In the past, a two-stage procedure was typically used for genital reconstruction in CAH. The first stage involved the removal or reduction of the clitoris during the neonatal period, while the vaginoplasty was delayed until the child was older. Since 1989, various alterations to the traditional Hendren and Crawford technique have gained popularity and supplanted the original approach to feminizing genitoplasty. It has been observed by many that performing clitoral reduction and vaginoplasty in two stages often results in the loss of the prepuce, which is valuable tissue for reconstructing the anterior vaginal wall. To determine the appropriate type of vaginoplasty to use, it is crucial to differentiate between children with a high vaginal opening connected to the urogenital sinus and those whose vagina is low enough to be accessed by a perineal flap [8,23].

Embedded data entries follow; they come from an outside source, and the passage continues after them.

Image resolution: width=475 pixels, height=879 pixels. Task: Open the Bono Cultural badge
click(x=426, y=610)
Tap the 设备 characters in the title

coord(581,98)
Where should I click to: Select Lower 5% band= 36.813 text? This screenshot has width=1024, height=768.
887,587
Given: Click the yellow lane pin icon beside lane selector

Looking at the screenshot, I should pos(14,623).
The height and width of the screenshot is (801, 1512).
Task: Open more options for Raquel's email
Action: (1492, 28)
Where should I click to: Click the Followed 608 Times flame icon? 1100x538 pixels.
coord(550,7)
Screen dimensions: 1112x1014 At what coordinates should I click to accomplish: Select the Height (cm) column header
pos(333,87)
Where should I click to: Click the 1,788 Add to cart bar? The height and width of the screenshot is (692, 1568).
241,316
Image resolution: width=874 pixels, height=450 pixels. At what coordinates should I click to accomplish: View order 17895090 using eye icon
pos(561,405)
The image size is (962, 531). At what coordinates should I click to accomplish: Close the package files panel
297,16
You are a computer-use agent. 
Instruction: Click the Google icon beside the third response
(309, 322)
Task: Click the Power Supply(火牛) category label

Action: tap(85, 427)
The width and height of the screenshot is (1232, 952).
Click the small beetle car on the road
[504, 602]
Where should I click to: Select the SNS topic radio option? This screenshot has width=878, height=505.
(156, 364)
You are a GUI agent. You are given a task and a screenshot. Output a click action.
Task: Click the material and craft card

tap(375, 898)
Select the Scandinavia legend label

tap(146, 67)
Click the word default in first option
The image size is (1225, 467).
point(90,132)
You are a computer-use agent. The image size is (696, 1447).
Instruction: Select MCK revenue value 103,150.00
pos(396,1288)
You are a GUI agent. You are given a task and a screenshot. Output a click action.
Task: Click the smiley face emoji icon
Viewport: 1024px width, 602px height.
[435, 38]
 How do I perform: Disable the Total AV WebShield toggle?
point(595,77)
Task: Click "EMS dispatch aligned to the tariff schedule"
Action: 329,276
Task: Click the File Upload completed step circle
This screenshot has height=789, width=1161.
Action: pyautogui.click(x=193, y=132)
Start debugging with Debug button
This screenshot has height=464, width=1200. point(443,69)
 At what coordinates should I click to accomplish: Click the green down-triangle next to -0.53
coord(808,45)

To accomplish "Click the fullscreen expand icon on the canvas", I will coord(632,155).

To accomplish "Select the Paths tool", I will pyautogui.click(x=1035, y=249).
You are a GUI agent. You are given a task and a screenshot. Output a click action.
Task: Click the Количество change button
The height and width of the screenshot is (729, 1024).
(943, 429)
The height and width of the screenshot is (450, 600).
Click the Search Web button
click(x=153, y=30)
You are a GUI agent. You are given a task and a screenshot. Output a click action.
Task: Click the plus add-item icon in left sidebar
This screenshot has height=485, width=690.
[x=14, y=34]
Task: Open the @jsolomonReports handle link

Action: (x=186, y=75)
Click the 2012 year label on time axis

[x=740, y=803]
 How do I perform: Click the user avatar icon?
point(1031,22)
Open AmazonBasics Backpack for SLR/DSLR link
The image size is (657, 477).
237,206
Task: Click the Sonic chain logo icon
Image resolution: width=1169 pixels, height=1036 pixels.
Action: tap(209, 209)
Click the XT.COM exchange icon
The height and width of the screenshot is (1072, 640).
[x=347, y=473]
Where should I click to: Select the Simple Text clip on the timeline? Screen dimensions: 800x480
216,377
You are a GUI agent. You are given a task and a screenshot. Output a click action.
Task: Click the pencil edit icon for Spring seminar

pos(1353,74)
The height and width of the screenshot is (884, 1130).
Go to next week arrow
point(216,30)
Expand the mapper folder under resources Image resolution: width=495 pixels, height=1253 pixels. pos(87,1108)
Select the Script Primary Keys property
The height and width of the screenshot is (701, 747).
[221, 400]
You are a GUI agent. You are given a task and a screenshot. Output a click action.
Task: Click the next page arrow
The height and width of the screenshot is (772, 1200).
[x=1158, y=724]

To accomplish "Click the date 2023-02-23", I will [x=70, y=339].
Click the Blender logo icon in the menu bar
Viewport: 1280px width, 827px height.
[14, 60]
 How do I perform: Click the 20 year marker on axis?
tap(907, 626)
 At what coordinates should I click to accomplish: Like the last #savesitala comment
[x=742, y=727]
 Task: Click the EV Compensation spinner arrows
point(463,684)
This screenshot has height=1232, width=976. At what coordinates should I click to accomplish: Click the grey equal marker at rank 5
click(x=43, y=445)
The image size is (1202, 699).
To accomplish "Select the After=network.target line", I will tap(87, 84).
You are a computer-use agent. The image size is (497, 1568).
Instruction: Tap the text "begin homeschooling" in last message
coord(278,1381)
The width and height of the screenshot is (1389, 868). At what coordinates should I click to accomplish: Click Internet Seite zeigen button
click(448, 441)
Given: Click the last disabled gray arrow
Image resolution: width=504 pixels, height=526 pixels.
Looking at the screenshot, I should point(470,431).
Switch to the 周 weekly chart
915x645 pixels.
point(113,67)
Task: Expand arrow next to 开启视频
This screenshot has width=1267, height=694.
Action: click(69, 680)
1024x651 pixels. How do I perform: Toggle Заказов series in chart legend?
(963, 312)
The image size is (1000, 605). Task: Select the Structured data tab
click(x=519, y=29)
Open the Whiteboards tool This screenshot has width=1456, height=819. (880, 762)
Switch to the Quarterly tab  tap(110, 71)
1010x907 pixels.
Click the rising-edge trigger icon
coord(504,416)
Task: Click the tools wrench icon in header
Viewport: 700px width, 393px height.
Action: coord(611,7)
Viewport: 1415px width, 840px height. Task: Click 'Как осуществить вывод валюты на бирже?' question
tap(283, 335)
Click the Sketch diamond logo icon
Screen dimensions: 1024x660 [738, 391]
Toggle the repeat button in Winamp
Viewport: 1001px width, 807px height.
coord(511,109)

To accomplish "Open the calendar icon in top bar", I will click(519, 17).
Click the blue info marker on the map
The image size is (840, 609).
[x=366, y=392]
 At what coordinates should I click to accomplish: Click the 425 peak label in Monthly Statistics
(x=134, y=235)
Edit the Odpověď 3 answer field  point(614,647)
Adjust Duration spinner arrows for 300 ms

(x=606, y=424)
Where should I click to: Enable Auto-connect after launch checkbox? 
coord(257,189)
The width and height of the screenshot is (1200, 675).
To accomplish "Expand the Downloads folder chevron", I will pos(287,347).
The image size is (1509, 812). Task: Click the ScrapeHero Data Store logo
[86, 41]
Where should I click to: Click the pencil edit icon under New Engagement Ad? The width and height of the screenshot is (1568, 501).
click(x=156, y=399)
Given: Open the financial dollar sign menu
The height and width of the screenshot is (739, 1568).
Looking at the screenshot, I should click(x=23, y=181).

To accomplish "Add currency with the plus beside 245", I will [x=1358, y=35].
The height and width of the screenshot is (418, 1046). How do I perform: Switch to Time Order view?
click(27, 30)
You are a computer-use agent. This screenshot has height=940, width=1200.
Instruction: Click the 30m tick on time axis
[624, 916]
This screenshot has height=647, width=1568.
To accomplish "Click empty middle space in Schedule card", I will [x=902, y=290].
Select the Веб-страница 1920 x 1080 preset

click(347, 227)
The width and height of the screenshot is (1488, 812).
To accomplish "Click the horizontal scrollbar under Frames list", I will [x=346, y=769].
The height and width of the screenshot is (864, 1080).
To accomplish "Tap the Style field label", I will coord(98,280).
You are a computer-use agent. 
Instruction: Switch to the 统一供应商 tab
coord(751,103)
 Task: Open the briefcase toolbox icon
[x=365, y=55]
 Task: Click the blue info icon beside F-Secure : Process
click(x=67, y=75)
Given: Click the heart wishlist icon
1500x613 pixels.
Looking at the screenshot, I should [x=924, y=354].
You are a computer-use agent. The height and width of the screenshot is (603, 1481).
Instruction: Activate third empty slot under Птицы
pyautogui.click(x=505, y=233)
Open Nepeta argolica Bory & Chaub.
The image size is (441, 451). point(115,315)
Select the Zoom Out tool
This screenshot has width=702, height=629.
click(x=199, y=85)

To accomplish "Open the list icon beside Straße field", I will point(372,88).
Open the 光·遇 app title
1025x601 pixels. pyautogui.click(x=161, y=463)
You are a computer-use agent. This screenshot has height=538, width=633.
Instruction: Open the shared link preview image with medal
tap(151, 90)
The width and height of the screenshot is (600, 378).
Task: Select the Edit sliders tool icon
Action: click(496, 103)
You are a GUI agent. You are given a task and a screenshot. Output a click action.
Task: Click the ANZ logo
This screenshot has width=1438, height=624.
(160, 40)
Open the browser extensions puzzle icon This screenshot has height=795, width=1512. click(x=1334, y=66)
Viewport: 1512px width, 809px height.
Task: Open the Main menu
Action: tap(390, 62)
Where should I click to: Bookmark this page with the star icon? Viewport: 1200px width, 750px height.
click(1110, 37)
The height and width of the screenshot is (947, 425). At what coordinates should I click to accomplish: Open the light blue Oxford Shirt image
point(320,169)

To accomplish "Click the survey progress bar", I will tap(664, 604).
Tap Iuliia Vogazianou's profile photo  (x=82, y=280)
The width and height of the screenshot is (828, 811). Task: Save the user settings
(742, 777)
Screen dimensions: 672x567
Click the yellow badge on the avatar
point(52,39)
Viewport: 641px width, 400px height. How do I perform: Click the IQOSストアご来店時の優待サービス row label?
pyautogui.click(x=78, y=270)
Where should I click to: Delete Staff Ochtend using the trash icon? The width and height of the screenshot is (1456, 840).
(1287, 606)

Vaginal stenosis due to fibrosis following vaginoplasty has been mentioned by Passerini-Glazel [23]. Such complications have not been experienced in our patients. Our patients who have reached puberty have normal appearance of external genitalia and clitoris along with adequate vaginal opening and normal micturition. In our study, all the patients underwent reduction clitoroplasty with glans preservation, omega flap vaginoplasty and labioplasty in a single stage. In all the cases, the vaginal introitus was located in the physiological position and was of varying size and elastic. The symmetry of the bilateral labia was maintained. The parents were extremely satisfied with the outcome.

 

Conclusion

This method of feminizing genitoplasty enables nearly all children presenting with ambiguous genitalia to undergo a one-stage reconstruction early in life, with good cosmetic results. It results in the creation of a spacious vaginal opening and a typical female vulva appearance, and the overall anatomical and functional outcomes have been outstanding. Additionally, this procedure can be carried out on individuals across all age groups, including infants.

 

Conflicts of interest

The authors describe no conflicts of interest.

 

Financial support

The authors declare that there was no financial or nonfinancial support obtained during the preparation of this article.

 

Declaration

All the procedures performed in this study involving human participants were in accordance with ethical standards of the institutional and/or national research committee and with the Helsinki declaration and its later amendments or comparable ethical standards.

 

Roles of authors

Neelanjana Paul – surgical assistant, compilation of manuscript; Souvik Adhikari – main surgeon and guide.